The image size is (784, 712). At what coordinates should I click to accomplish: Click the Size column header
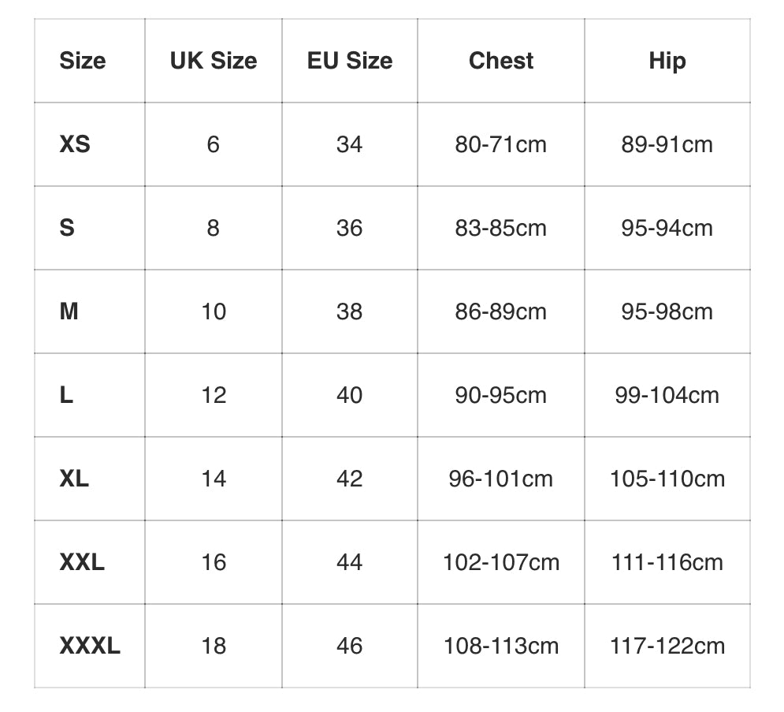tap(82, 61)
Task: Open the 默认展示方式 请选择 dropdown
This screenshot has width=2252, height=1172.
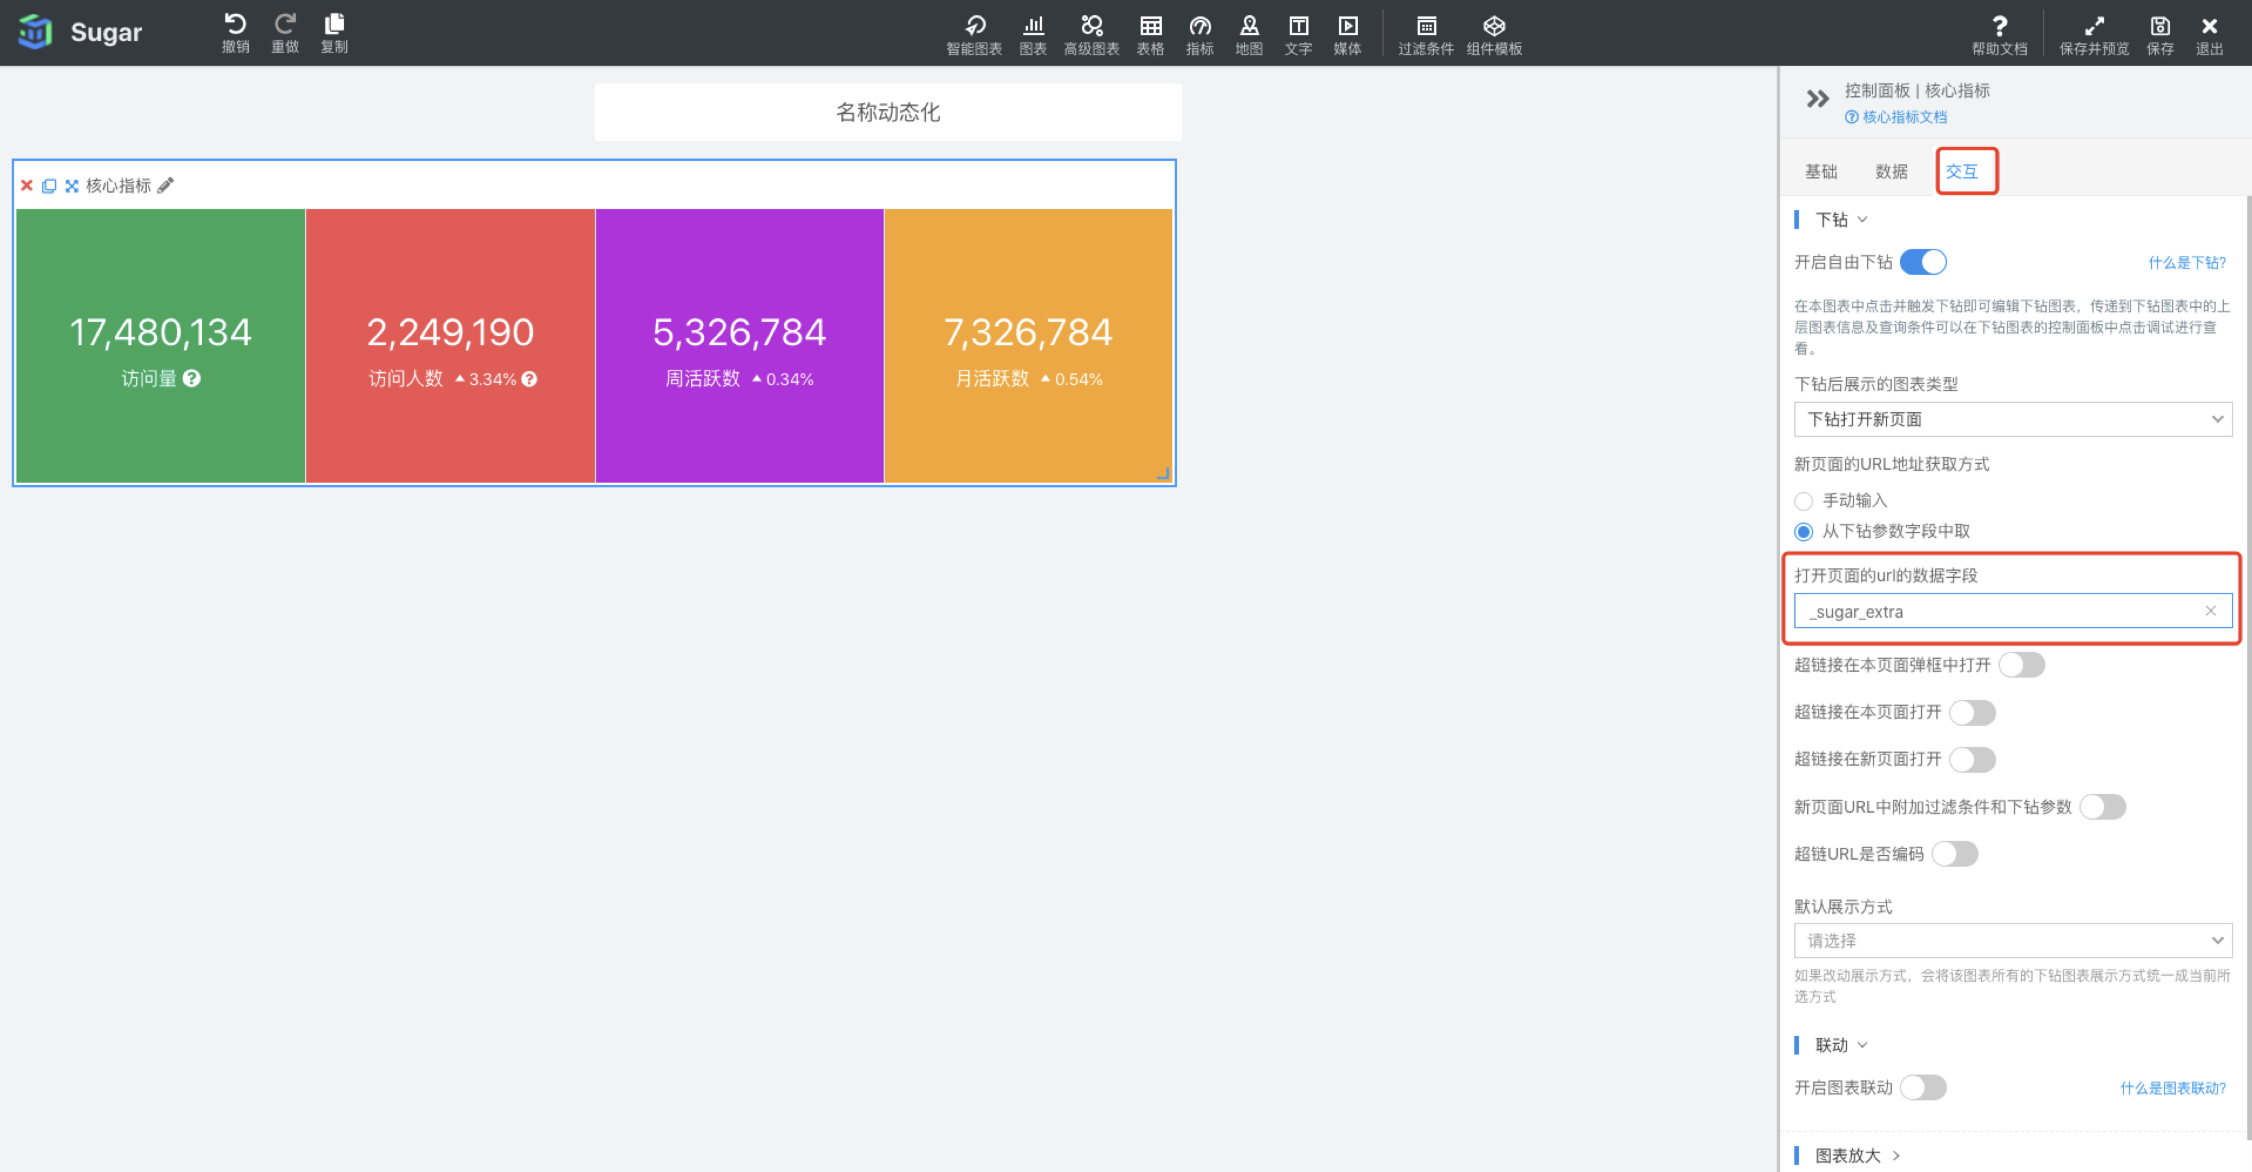Action: (x=2012, y=941)
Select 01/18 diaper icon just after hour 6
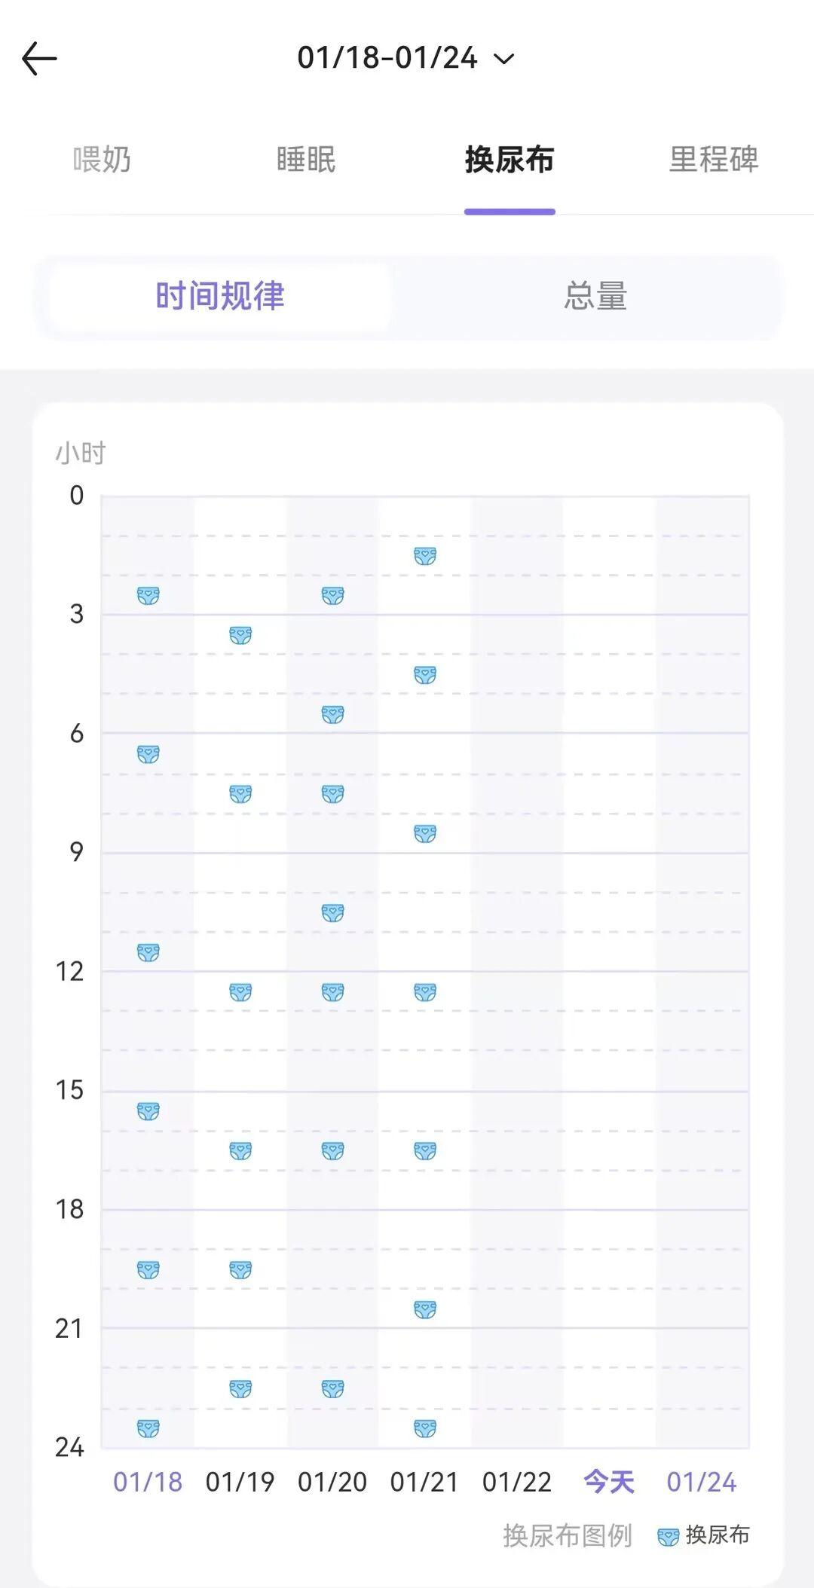Image resolution: width=814 pixels, height=1588 pixels. [148, 754]
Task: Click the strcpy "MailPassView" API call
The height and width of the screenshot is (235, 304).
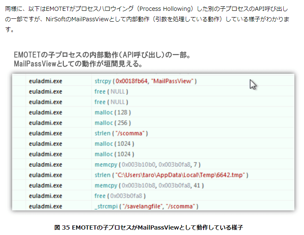Action: pyautogui.click(x=145, y=81)
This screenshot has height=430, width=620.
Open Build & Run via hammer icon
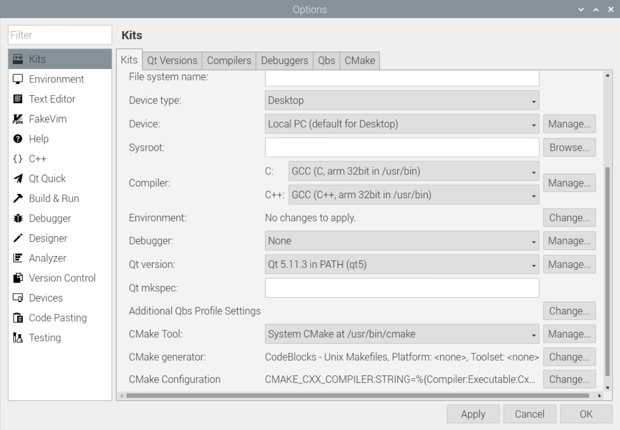click(18, 198)
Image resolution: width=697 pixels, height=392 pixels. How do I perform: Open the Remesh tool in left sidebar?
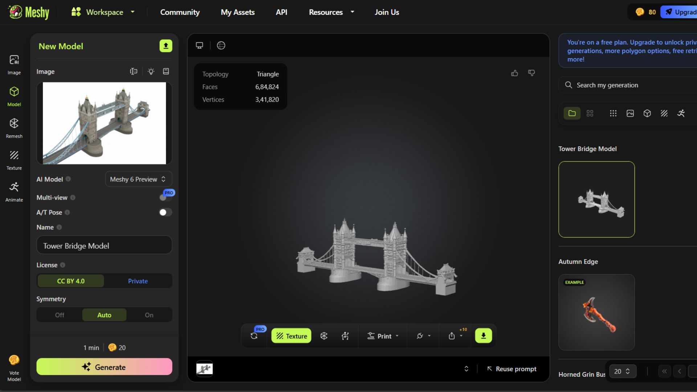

## Exercise requirements:
Count the lines in the items above that contain the string "This", treating uppercase and lowercase as different. Give only the number.

## Completed task:
2